Task list:
**1.** In the text on cocaine moving through Latin America's ports, what share of all container seizures in 2023–2024 did the WCO confirm involved insiders?
**2.** Translate this sentence from the text on cocaine moving through Latin America's ports into Spanish: "Bananas show how routine trade becomes cover."

Cocaine Trade Turns Latin America’s Ports Into Global Weak Points
The World Customs Organization (WCO) warns in its 2025 report that cocaine now flows mainly through maritime containers, not couriers or small planes.
In 2024, customs worldwide intercepted 1,321 shipments hidden in cargo, equal to 635.2 metric tons. The WCO confirmed that in 2023–2024, insiders played a role in 68 percent of all container seizures.
The problem is not the container itself but the people who work around it. Dockers, truckers, terminal staff, and even crews can be bribed or threatened. With real seal numbers and access, traffickers slip drugs into legitimate shipments.
Duplicate seals make altered containers appear untouched. Contamination can happen anywhere: inland depots, origin terminals, Panama’s transshipment hubs, or even mid-voyage.
The methods are simple but effective. Rip-on/rip-off schemes, where cocaine is placed inside legal goods and removed later, accounted for 767 cases totaling 378.4 tons.
Structural concealments, such as false walls and floors in reefers, totaled 752 cases with 66.4 tons. Drops at sea and hull attachments added 83.7 tons more. All thrive because routine checks rarely reveal them.
Bananas show how routine trade becomes cover. In 2023–2024, at least 564 banana shipments carried cocaine, totaling about 341 tons. The trade’s predictable refrigerated routes and tight schedules help traffickers plan with precision.
Drugs often ride alongside real fruit, sometimes reaching supermarkets when retrieval fails. Ecuador stands at the center. About 30 percent of all seized containerized cocaine, around 385 tons, loaded there in 2023–2024.

Data section:

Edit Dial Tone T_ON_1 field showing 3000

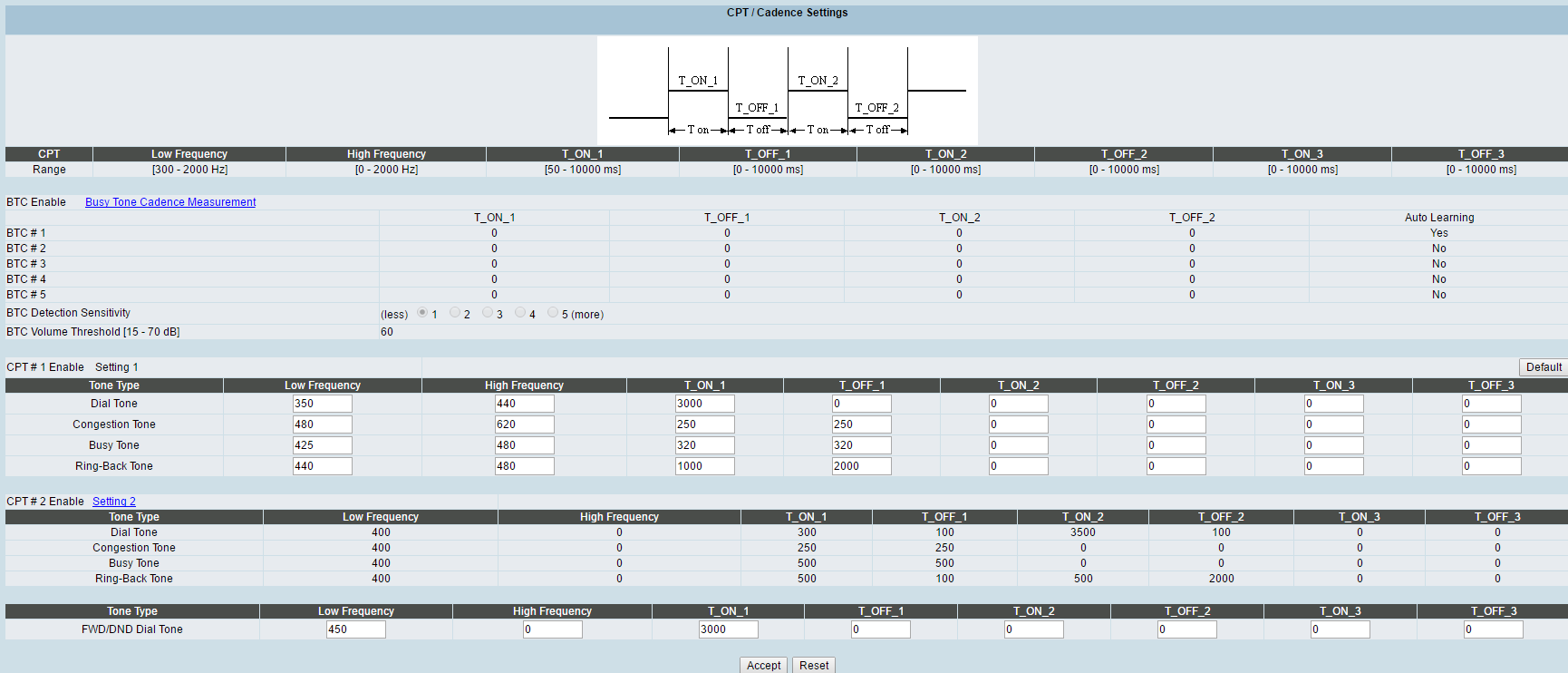(705, 404)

Answers:
**1.** 68 percent

**2.** Las bananas muestran cómo el comercio rutinario se convierte en una tapadera.